## WHAT IS NEEDED
Transcribe the full listing, keeping every word as it stands.

-- Opening Marker --

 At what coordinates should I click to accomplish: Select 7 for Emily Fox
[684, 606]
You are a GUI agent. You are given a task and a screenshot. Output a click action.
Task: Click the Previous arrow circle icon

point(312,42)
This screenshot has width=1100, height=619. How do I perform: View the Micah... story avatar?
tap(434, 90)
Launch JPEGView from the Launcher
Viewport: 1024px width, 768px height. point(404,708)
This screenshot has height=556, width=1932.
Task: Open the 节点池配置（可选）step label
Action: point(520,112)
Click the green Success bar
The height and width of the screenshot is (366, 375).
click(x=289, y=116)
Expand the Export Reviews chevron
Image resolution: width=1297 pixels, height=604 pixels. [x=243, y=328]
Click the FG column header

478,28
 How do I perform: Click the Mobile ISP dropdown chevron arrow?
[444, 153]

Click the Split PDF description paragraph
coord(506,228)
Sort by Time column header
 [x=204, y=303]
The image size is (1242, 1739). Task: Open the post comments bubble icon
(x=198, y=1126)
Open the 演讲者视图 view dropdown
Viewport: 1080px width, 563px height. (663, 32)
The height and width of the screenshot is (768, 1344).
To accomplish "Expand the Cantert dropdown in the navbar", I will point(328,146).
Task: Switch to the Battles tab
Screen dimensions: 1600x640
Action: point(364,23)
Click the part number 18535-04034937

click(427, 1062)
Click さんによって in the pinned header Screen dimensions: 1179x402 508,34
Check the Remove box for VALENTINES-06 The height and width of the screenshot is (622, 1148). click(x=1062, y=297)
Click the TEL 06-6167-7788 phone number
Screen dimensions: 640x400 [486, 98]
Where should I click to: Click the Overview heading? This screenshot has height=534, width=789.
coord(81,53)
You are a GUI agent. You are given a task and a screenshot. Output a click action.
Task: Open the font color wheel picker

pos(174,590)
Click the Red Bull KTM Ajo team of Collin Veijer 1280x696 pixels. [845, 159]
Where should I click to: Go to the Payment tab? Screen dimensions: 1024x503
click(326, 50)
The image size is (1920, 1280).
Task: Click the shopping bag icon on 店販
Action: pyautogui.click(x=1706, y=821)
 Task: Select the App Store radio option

-- Closing Marker --

## RESULT BELOW
 At what coordinates should I click to accomplish: Select 7 for Emily Fox
[684, 606]
You are a GUI agent. You are given a task and a screenshot. Output a click action.
Task: Click the Previous arrow circle icon

point(312,42)
This screenshot has width=1100, height=619. How do I perform: View the Micah... story avatar?
tap(434, 90)
Launch JPEGView from the Launcher
Viewport: 1024px width, 768px height. point(404,708)
This screenshot has height=556, width=1932.
Task: Open the 节点池配置（可选）step label
Action: point(520,112)
Click the green Success bar
The height and width of the screenshot is (366, 375).
click(x=289, y=116)
Expand the Export Reviews chevron
Image resolution: width=1297 pixels, height=604 pixels. [x=243, y=328]
Click the FG column header

478,28
 How do I perform: Click the Mobile ISP dropdown chevron arrow?
[444, 153]

Click the Split PDF description paragraph
coord(506,228)
Sort by Time column header
 [x=204, y=303]
The image size is (1242, 1739). Task: Open the post comments bubble icon
(x=198, y=1126)
Open the 演讲者视图 view dropdown
Viewport: 1080px width, 563px height. (663, 32)
The height and width of the screenshot is (768, 1344).
To accomplish "Expand the Cantert dropdown in the navbar", I will point(328,146).
Task: Switch to the Battles tab
Screen dimensions: 1600x640
Action: point(364,23)
Click the part number 18535-04034937

click(427, 1062)
Click さんによって in the pinned header Screen dimensions: 1179x402 508,34
Check the Remove box for VALENTINES-06 The height and width of the screenshot is (622, 1148). click(x=1062, y=297)
Click the TEL 06-6167-7788 phone number
Screen dimensions: 640x400 [486, 98]
Where should I click to: Click the Overview heading? This screenshot has height=534, width=789.
coord(81,53)
You are a GUI agent. You are given a task and a screenshot. Output a click action.
Task: Open the font color wheel picker

pos(174,590)
Click the Red Bull KTM Ajo team of Collin Veijer 1280x696 pixels. [845, 159]
Where should I click to: Go to the Payment tab? Screen dimensions: 1024x503
click(326, 50)
The image size is (1920, 1280).
Task: Click the shopping bag icon on 店販
Action: pyautogui.click(x=1706, y=821)
 Task: Select the App Store radio option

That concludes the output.